▶ **WORK TO COMPLETE**:
Go through the material below, tally each line containing "screenshot", and write the tally alone.

▶ **EXTRACTED DATA**:
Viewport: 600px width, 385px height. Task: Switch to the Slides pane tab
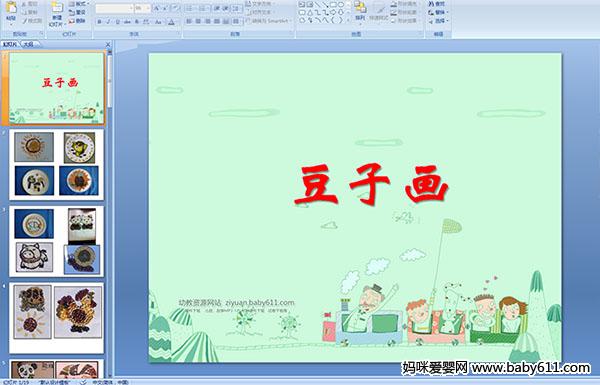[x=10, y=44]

---

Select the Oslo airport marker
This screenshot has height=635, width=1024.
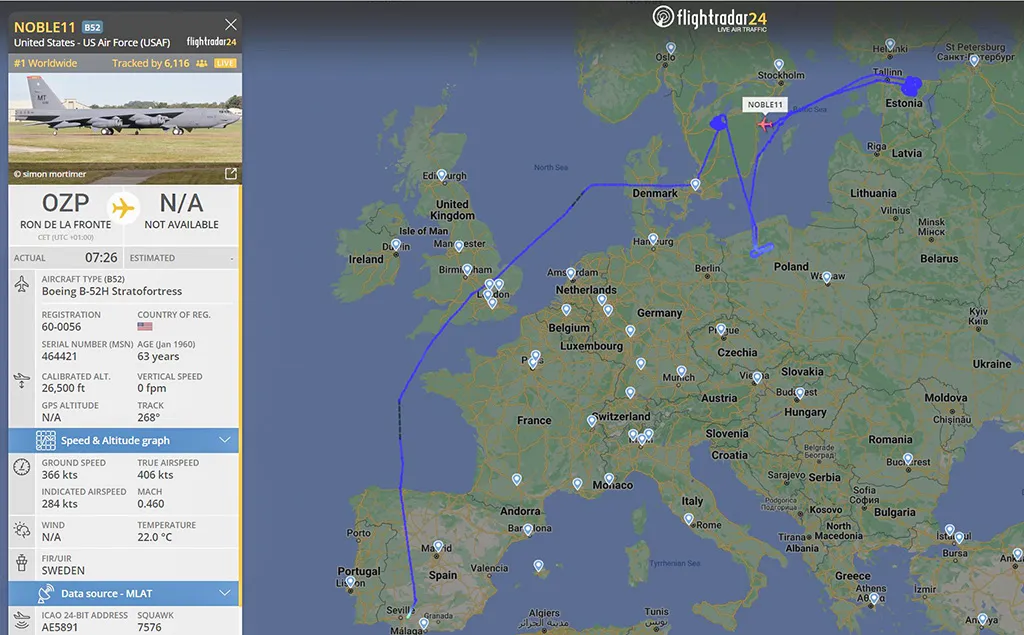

--

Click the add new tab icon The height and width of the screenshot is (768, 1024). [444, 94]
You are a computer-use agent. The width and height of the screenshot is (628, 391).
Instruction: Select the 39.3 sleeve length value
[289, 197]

▶ **ANSWER TO THIS TASK**:
3